Let's Talk About It: Adoption by Fred Rogers

Discusses what it means to be part of a family and examines some feelings that adopted children may have.

Little Miss Spider by David Kirk

When Miss Spider hatches from her egg, no mother is in sight. A friendly beetle assists her in searching. After rescuing Miss Spider several times, the beetle adopts Miss Spider. The book ends with the sweet refrain, “For finding your mother, there's one certain test. You must look for the creature who loves you the best." Other Miss Spider books and DVDs continue the themes (Mommy love/adoption/unconditional love), including the DVD Miss Spider’s Sunny Patch Kids, in which Miss Spider searches for her own lost child, locates him, and adopts three orphaned insects.

A Mother for Choco by Keiko Kasza

Choco, a bird, tries and tries to find her mother, expecting to find someone who looks like her. A kind bear suggests that maybe she could be Choco's mother. When they go to the bear's house, Choco meets the other children: a hippo, an alligator, and a pig.

My Mei Mei by Ed Young

Antonia gets her wish when her parents return to China to bring home a Mei Mei, or younger sister, for her. Based upon the author's experience adopting two children from China. New in 2006.

Our Baby from China by Nancy D'Antonio

An American couple goes to China to adopt a baby.

Over the Moon by Karen Katz

A couple goes on a long jet ride to adopt a baby.

The Red Blanket by Eliza Thomas

Tells the story of a single woman who goes to China to adopt a baby.

Rosie's Family: An Adoption Story by Lori Rosove

Rosie, a beagle adopted by schnauzers, feels different from her family.

Seeds of Love by Mary E. Petertyl

A young girl works through feelings of anticipation and fear when her parents travel to another country without her to adopt her baby sister.

Tell Me Again About the Night I Was Born by Jamie Lee Curtis

A young girl asks her parents to tell her again the cherished family story of her birth and adoption.

Through Moon and Stars and Night Skies by Ann Turner

A boy who came from far away to be adopted by a couple in this country remembers how unfamiliar and frightening some of the things were in his new home, before he accepted the love to be found there.

Two Birthdays for Beth by Gay Lynn Cronin

A young girl believes that her adoption means she will receive a second birthday celebration. The misunderstanding leads to an understanding of what it means to be adopted.

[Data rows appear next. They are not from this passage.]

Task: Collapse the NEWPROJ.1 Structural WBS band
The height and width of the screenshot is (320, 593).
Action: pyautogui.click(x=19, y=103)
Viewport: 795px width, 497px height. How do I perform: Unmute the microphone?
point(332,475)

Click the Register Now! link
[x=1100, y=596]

Welcome Home, Forever Child by Christine Mitchell

This book fills a need for children who were adopted post-infancy. While acknowledging that the new family may have missed many firsts—crawling, new teeth, first smiles—it also celebrates the firsts that the family will experience together: riding a horse, camping, swimming, school. In cheerful rhyme, the text also speaks of all the things the parents will do for the child: “count to twenty as you hide,” fix broken toys, kiss booboos, mark growth on the wall and more. It especially meets the needs of trans-racial families as the main characters, cats, are all uniquely colored.

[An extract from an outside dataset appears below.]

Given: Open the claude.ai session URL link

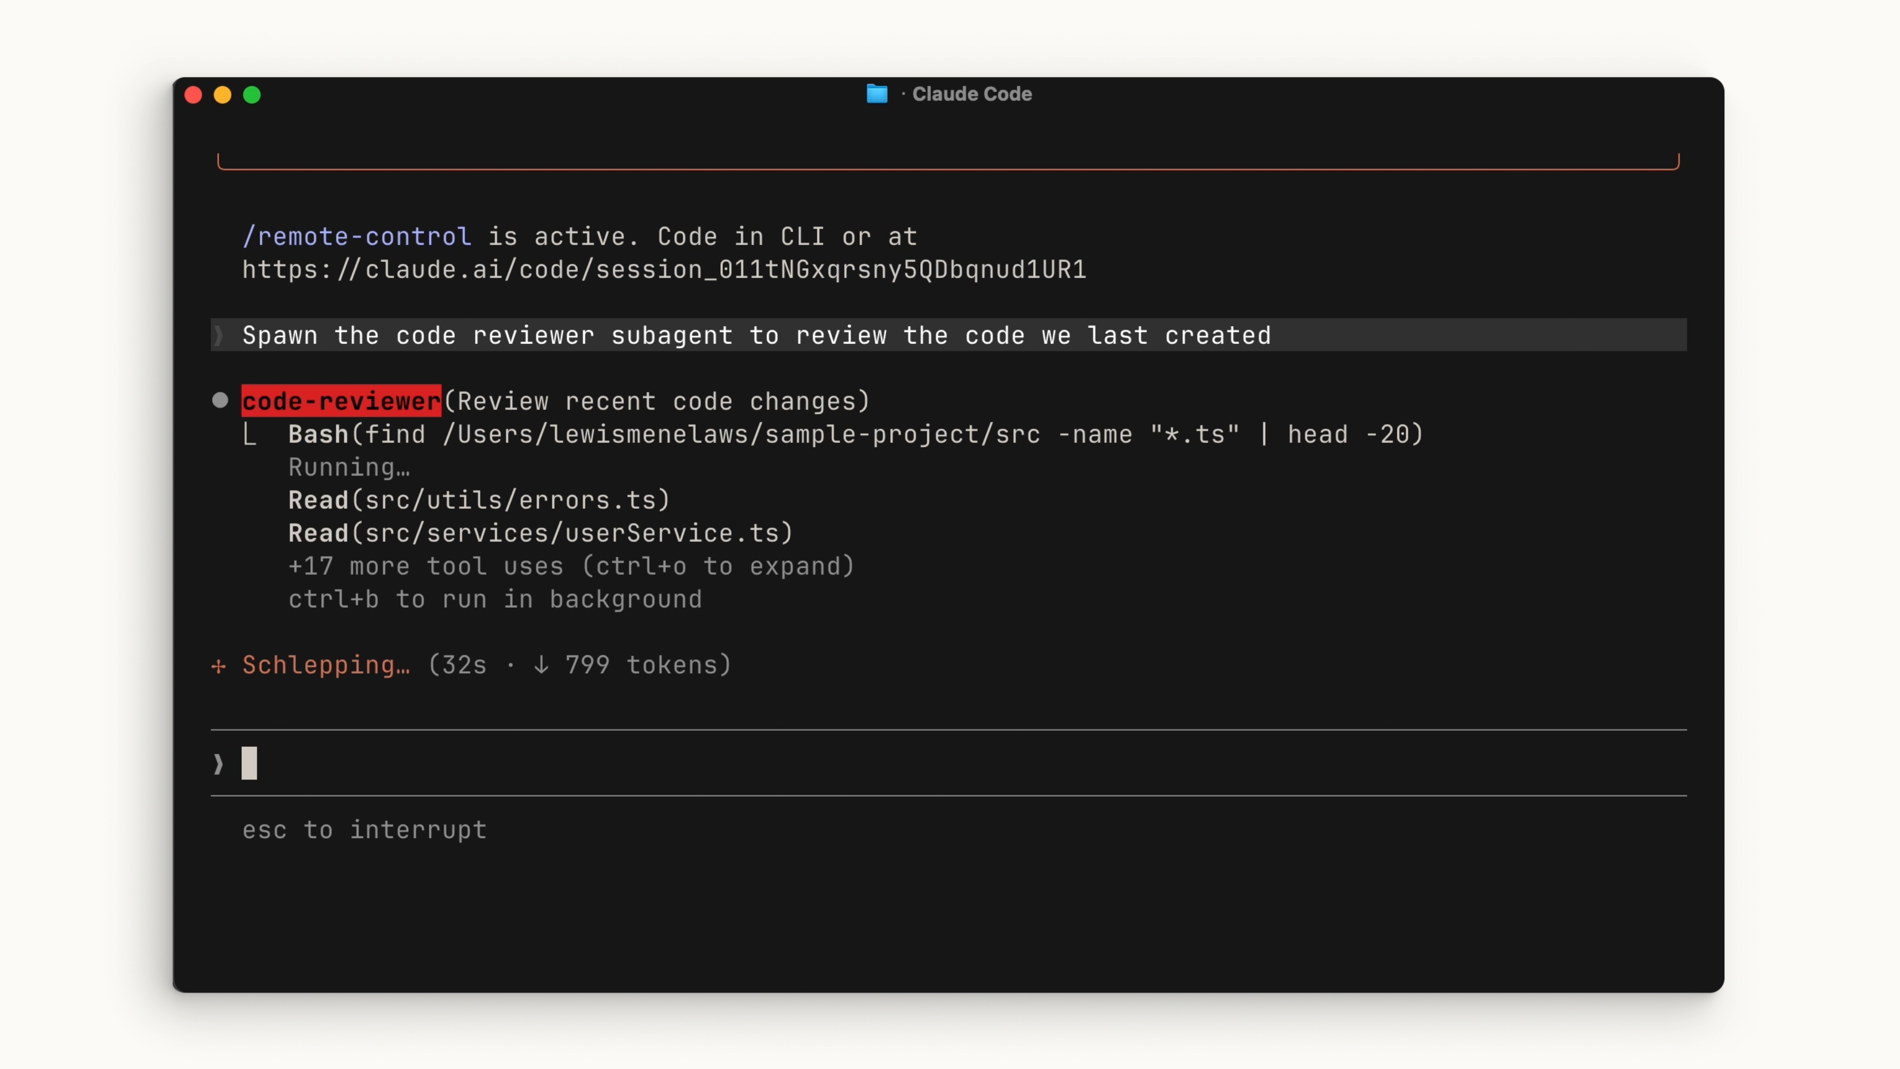Looking at the screenshot, I should pos(664,270).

We See the Moon by Carrie Kitze

This poetic book evokes powerful feelings and opens the door for conversation about birth parents with questions like "Where are you now?", "Why did you leave me?" and "Do you remember me?" Although Amazon says ages 4-8, it could be very effectively used with much older children. The gorgeous paintings are "created by Chinese peasants working in Jinshan County near Shanaghai, China." When we read the book aloud to our son, we change the last line, "And I will always love you," (referring to the child's feelings for the birth parents) to "And I will decide whether to have a special place in my heart for you." A special guide for parents is available for download at http://www.emkpress.com

When You Were Born in China by Sara Dorow

A memory book for children adopted from China; depicts the typical China adoption sequence.

When You Were Born in Korea by Brian Boyd

A memory book for children adopted from Korea; depicts the typical Korean adoption sequence.

The White Swan Express by Jean Davies Okimoto & Elaine M. Aoki

Across North America, people in four different homes prepare for a special trip to China, while four baby girls in China await their new adoptive parents.